What the exercise asks. Make an exact copy of the records, with the pictures left out.

▼

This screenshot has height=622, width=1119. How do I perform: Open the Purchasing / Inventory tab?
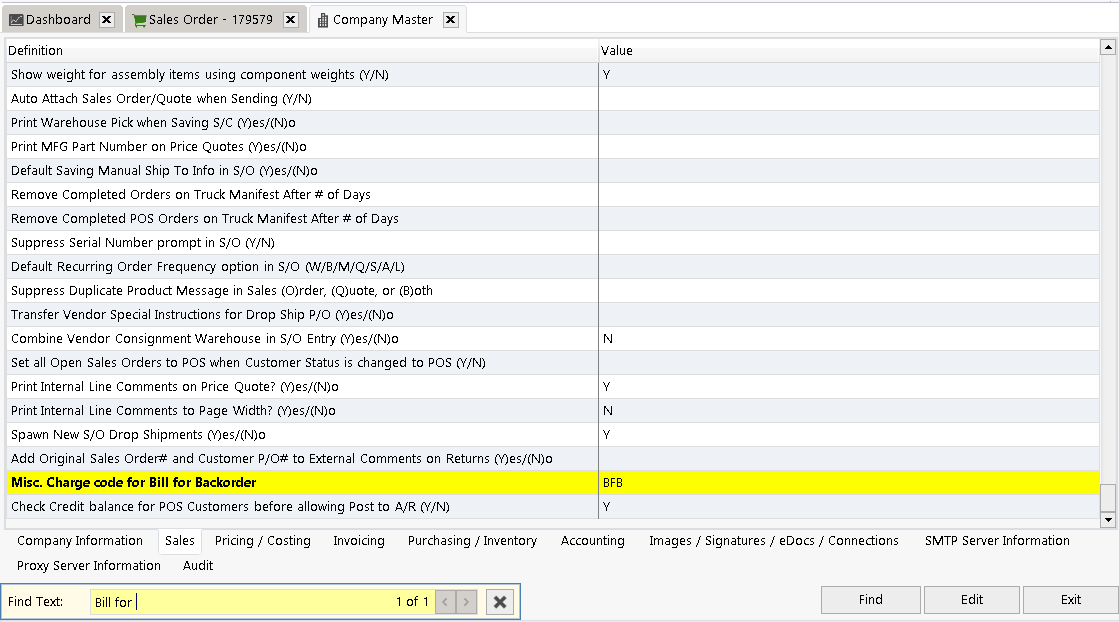[472, 541]
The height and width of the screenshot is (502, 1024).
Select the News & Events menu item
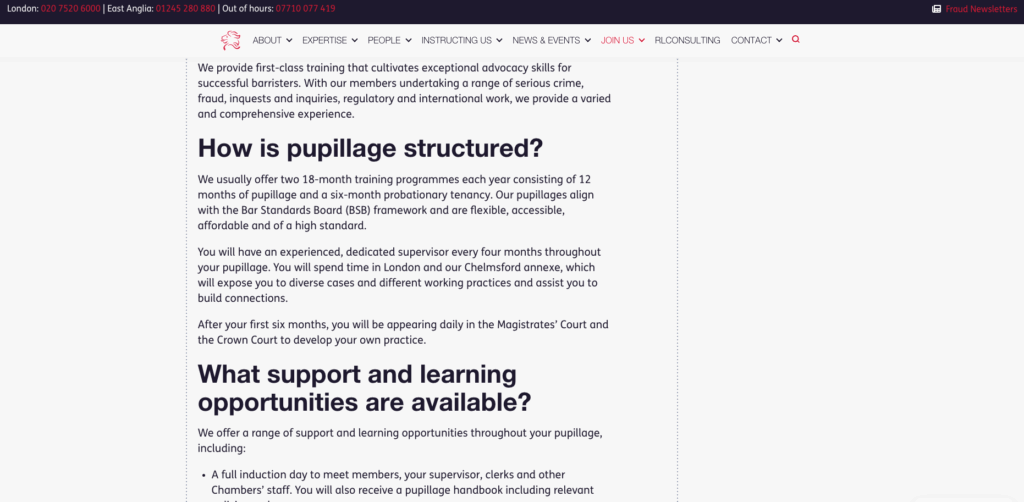tap(546, 40)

▲

Solution.
This screenshot has height=622, width=1119. How do I perform: Open the Purchasing / Inventory tab?
[472, 541]
The height and width of the screenshot is (502, 1024).
Select the News & Events menu item
tap(546, 40)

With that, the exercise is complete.